Work required => What's needed is a full, exact retyping of the records.

Listed records =>
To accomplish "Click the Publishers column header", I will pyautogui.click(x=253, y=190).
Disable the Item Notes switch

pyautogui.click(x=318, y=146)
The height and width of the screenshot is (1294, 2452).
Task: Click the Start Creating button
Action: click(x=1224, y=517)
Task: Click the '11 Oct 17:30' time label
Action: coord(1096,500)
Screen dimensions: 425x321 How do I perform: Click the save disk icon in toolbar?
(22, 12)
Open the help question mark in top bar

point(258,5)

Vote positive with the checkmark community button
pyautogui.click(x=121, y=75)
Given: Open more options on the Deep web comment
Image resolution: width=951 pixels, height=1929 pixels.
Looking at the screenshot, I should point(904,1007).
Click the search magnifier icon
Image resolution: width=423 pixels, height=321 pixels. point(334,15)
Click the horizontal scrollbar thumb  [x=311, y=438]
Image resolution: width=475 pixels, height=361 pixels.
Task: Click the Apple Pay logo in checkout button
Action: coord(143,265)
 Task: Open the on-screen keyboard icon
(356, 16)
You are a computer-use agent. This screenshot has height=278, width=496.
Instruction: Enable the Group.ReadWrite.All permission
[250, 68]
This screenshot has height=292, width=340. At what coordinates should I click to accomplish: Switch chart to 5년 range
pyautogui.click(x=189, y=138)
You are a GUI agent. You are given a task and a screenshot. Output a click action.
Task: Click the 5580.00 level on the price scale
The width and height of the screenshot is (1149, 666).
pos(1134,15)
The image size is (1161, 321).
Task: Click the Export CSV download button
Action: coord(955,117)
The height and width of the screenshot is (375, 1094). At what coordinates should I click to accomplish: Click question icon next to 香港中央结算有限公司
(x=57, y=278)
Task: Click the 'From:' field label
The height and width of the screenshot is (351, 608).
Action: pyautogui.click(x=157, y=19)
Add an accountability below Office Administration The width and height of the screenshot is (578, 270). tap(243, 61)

Written solution =>
To accomplish "Click the Publishers column header", I will pyautogui.click(x=253, y=190).
Disable the Item Notes switch

pyautogui.click(x=318, y=146)
The height and width of the screenshot is (1294, 2452).
Task: Click the Start Creating button
Action: click(x=1224, y=517)
Task: Click the '11 Oct 17:30' time label
Action: coord(1096,500)
Screen dimensions: 425x321 How do I perform: Click the save disk icon in toolbar?
(22, 12)
Open the help question mark in top bar

point(258,5)

Vote positive with the checkmark community button
pyautogui.click(x=121, y=75)
Given: Open more options on the Deep web comment
Image resolution: width=951 pixels, height=1929 pixels.
Looking at the screenshot, I should point(904,1007).
Click the search magnifier icon
Image resolution: width=423 pixels, height=321 pixels. point(334,15)
Click the horizontal scrollbar thumb  [x=311, y=438]
Image resolution: width=475 pixels, height=361 pixels.
Task: Click the Apple Pay logo in checkout button
Action: coord(143,265)
 Task: Open the on-screen keyboard icon
(356, 16)
You are a computer-use agent. This screenshot has height=278, width=496.
Instruction: Enable the Group.ReadWrite.All permission
[250, 68]
This screenshot has height=292, width=340. At what coordinates should I click to accomplish: Switch chart to 5년 range
pyautogui.click(x=189, y=138)
You are a GUI agent. You are given a task and a screenshot. Output a click action.
Task: Click the 5580.00 level on the price scale
The width and height of the screenshot is (1149, 666).
pos(1134,15)
The image size is (1161, 321).
Task: Click the Export CSV download button
Action: coord(955,117)
The height and width of the screenshot is (375, 1094). At what coordinates should I click to accomplish: Click question icon next to 香港中央结算有限公司
(x=57, y=278)
Task: Click the 'From:' field label
The height and width of the screenshot is (351, 608).
Action: pyautogui.click(x=157, y=19)
Add an accountability below Office Administration The width and height of the screenshot is (578, 270). tap(243, 61)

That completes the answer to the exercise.